Il testo è stato diffuso il 15 agosto. Il vescovo Katsuya ha sottolineato che “Giappone e Corea dovrebbero essere importanti vicini, e i politici non devono danneggiare l’amicizia tra i popoli agendo in maniera avventata”.
Tokyo e Seoul hanno una disputa commerciale che riguarda un vecchio risentimento tra i coreani per le azioni di guerra dei giapponesi. La Corte Suprema della Corea del Sud ha emesso una serie di sentenze dall’ottobre 2018 che ordinano alle compagnie giapponesi di risarcire i coreani usati nei lavori forzati durante la Seconda Guerra Mondiale. Secondo il governo giapponese, la questione dei risarcimenti sarebbe invece stata risolta con un accordo delle due nazioni del 1965.
Il vescovo Katsuya ha notato che sia il governo giapponese che quello coreano, nonché la Corte Suprema del Giappone, sono d’accordo che il diritto della nazione di chiedere risarcimenti era stato già stabilito dall’accordo, ma è stato messo in luce che il diritto di ciascun individuo di chiedere un risarcimento non è ancora risolto”.

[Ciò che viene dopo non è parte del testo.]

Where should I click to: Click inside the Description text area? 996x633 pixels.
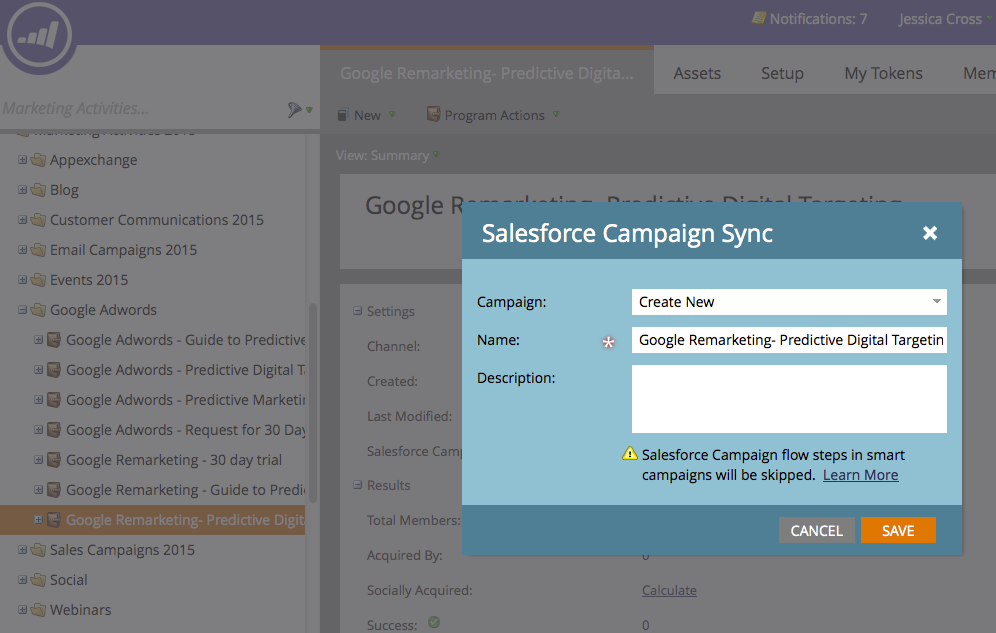point(789,399)
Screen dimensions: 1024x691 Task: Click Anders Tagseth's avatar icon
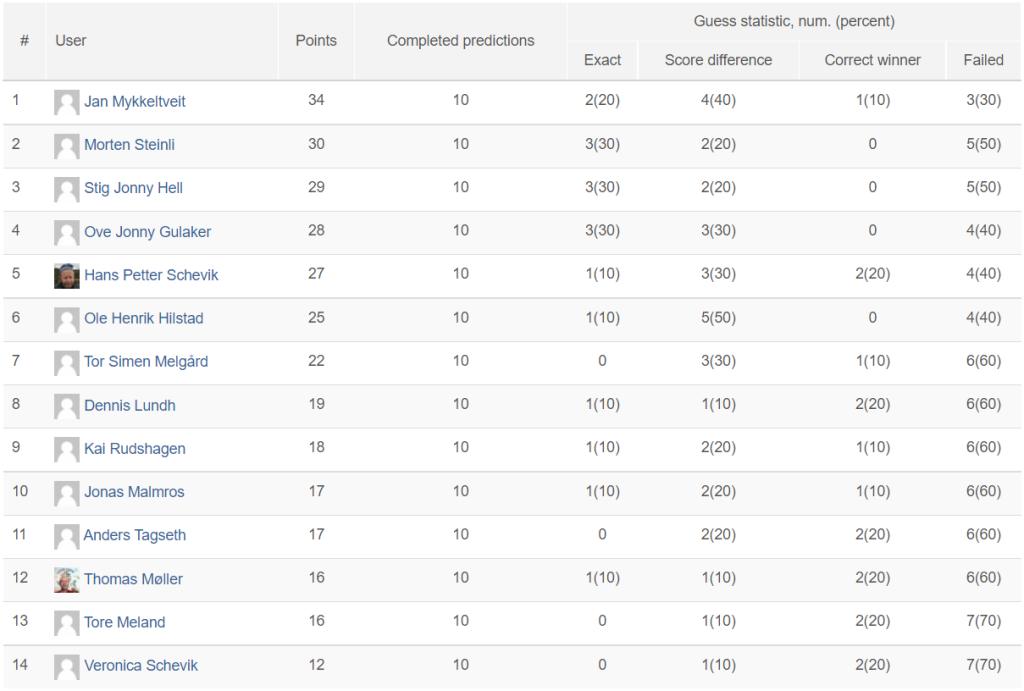point(67,535)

Per tutta risposta, il 4 luglio il Giappone ha complicato le procedure di esportazione per materiali usati in prodotti hi-tech in Corea, e il 2 agosto il governo ha annunciato di voler mettere fuori il Giappone dalla lista con uno status commerciale preferenziale. Si ritiene che Tokyo abbia risposto così alle decisioni della Corte Suprema coreana. In una escalation, anche la Corea del Sud ha pianificato di eliminare Tokyo dalla lista delle nazioni con una corsia preferenziale di commercio.
Il vescovo Katsuya ha sottolineato che tra le due nazioni c’è sempre stato un “fiorente scambio di prodotti”, mentre ora c’è un boicottaggio e lo scambio civile di eventi tra le nazioni è stato cancellato.
Si tratta – ha detto il vescovo – di una tensione “profondamente connessa a questioni non risolte riguardo il regolamento coloniale giapponese sulla penisola coreana e il suo processo di liquidazione. Dovremmo fare attenzione a questo”. E ha poi aggiunto che l’unico modo di risolvere la crisi è con “un calmo e razionale dialogo di mutuo rispetto”.
Il Cardinale Tumi chiamato a un incontro sulla prevenzione dei conflitti in Camerun
Il Cardinale camerunense Christian Tumi, 88 anni, è stato invitato a un dialogo comunitario a Douala, che aveva l’obiettivo di riunire i camerunensi provenienti dalle dieci regioni del Paese e riflettere su come garantire sicurezza e prevenire conflitti in Camerun.
La conferenza avviene nell’ambito della “crisi anglofona” nel Paese, m anche in varie crisi regionali. L’Unione Europea, la Fondazione Friedrich Ebert Stiftung e la Rete dei difensori dei diritti umani in Africa Centrale (REDHAC) hanno delineato un programma per la promozione della governance democratica e misure di sicurezza inclusive in Nigeria, Mali, Camerun e nella più ampia regione dell’ECOWAS.